• Records supplied:
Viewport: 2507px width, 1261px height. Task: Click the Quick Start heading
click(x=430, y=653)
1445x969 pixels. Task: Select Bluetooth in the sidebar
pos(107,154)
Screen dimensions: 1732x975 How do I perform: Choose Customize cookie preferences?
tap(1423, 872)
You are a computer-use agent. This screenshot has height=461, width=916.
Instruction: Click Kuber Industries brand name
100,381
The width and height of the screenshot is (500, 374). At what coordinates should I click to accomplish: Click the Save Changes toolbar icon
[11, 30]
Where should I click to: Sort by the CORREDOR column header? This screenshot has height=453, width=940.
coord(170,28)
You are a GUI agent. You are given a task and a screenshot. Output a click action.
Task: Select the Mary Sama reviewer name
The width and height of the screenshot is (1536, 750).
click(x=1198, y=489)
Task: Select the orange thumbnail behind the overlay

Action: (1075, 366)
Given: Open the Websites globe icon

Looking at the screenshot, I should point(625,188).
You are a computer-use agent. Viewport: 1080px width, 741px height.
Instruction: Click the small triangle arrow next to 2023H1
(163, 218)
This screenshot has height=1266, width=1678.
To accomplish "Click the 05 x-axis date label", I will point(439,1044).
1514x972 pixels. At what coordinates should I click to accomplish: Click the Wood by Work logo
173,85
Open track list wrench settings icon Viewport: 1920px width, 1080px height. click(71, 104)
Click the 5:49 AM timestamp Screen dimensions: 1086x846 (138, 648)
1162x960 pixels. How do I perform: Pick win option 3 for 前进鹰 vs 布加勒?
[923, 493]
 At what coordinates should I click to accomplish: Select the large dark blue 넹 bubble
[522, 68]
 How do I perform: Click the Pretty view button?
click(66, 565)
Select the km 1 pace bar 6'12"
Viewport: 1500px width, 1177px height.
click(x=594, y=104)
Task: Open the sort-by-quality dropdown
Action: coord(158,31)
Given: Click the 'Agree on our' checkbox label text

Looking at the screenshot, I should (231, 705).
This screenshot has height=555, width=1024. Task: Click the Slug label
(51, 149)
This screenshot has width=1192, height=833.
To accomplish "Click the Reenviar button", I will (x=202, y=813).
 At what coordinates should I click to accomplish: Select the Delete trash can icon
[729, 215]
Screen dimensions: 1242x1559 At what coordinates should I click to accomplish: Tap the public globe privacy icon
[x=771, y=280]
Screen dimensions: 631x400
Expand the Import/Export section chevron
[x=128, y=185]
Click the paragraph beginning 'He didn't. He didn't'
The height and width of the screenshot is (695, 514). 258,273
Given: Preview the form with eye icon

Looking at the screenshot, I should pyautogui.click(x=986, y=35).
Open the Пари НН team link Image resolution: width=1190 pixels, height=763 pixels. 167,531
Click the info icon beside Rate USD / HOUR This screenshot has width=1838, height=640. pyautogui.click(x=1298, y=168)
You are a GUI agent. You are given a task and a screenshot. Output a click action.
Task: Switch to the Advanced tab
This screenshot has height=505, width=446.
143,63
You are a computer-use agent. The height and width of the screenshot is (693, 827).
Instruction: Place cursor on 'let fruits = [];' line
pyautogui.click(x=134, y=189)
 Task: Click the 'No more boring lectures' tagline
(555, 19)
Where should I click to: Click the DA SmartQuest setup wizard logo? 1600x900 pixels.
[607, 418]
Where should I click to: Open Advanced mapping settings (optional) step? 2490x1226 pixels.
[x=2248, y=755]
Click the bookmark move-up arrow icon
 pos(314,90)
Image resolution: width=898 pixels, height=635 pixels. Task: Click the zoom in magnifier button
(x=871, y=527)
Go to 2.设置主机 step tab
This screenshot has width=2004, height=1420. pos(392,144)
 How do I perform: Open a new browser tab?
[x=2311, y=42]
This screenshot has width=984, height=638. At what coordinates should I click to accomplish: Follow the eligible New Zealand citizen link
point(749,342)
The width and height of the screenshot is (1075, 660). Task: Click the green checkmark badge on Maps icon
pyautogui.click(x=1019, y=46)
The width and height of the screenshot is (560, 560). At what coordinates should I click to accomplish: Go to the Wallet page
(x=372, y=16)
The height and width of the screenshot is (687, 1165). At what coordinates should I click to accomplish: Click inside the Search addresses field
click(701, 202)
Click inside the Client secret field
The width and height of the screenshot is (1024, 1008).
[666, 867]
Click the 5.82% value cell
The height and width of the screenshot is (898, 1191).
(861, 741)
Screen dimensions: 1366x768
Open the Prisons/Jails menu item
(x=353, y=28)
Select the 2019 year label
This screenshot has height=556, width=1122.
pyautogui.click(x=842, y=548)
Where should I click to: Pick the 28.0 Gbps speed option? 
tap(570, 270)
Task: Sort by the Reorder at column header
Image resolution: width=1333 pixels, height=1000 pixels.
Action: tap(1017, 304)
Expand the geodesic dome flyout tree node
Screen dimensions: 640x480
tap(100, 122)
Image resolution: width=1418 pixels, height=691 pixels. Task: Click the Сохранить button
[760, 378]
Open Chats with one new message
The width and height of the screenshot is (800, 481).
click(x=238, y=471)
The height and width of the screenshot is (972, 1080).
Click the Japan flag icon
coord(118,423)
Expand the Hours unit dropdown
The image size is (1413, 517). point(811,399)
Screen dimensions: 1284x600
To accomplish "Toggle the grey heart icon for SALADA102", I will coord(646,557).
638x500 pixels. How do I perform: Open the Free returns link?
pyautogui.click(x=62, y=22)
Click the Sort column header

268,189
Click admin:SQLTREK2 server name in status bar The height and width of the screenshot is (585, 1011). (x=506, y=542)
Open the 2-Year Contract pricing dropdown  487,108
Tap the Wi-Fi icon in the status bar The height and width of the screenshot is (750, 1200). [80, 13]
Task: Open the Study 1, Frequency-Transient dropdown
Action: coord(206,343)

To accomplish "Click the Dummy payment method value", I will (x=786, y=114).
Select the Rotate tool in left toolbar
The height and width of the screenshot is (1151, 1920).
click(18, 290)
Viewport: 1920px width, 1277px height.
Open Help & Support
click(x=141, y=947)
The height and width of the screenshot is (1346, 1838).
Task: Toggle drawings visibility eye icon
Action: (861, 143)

• Your goal: Convert the data above, from its first line through the line containing "Looking at the screenshot, I should point(625,188).", into a two-column CSV with the headers input and output. Each row gives one text and its answer, each in a single quoted field, with line breaks replaced by spaces.

• Task result:
input,output
"Viewport: 2507px width, 1261px height. Task: Click the Quick Start heading","click(x=430, y=653)"
"1445x969 pixels. Task: Select Bluetooth in the sidebar","pos(107,154)"
"Screen dimensions: 1732x975 How do I perform: Choose Customize cookie preferences?","tap(1423, 872)"
"You are a computer-use agent. This screenshot has height=461, width=916. Instruction: Click Kuber Industries brand name","100,381"
"The width and height of the screenshot is (500, 374). At what coordinates should I click to accomplish: Click the Save Changes toolbar icon","[11, 30]"
"Where should I click to: Sort by the CORREDOR column header? This screenshot has height=453, width=940.","coord(170,28)"
"You are a GUI agent. You are given a task and a screenshot. Output a click action. Task: Select the Mary Sama reviewer name The width and height of the screenshot is (1536, 750).","click(x=1198, y=489)"
"Task: Select the orange thumbnail behind the overlay","Action: (1075, 366)"
"Given: Open the Websites globe icon","Looking at the screenshot, I should point(625,188)."